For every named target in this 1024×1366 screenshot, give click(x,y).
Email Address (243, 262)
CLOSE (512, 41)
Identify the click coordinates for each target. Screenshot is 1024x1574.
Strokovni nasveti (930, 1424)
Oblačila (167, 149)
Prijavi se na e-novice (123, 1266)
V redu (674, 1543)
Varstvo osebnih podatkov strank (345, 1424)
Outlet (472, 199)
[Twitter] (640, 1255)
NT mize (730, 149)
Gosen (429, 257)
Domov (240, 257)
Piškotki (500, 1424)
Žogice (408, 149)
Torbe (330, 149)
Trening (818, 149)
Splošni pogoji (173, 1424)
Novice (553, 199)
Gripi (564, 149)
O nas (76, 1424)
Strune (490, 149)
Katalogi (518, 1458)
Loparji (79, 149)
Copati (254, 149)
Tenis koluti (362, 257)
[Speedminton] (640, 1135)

★ ★ ★ ★ ★ ★ ★

EXERCISE
The answer must be the lines from the one containing "CLOSE (512, 41)" to the final line of the data above, copied exactly, both included, with nothing added.

ANSWER TO THE PROBLEM
CLOSE (512, 41)
Identify the click coordinates for each target. Screenshot is 1024x1574.
Strokovni nasveti (930, 1424)
Oblačila (167, 149)
Prijavi se na e-novice (123, 1266)
V redu (674, 1543)
Varstvo osebnih podatkov strank (345, 1424)
Outlet (472, 199)
[Twitter] (640, 1255)
NT mize (730, 149)
Gosen (429, 257)
Domov (240, 257)
Piškotki (500, 1424)
Žogice (408, 149)
Torbe (330, 149)
Trening (818, 149)
Splošni pogoji (173, 1424)
Novice (553, 199)
Gripi (564, 149)
O nas (76, 1424)
Strune (490, 149)
Katalogi (518, 1458)
Loparji (79, 149)
Copati (254, 149)
Tenis koluti (362, 257)
[Speedminton] (640, 1135)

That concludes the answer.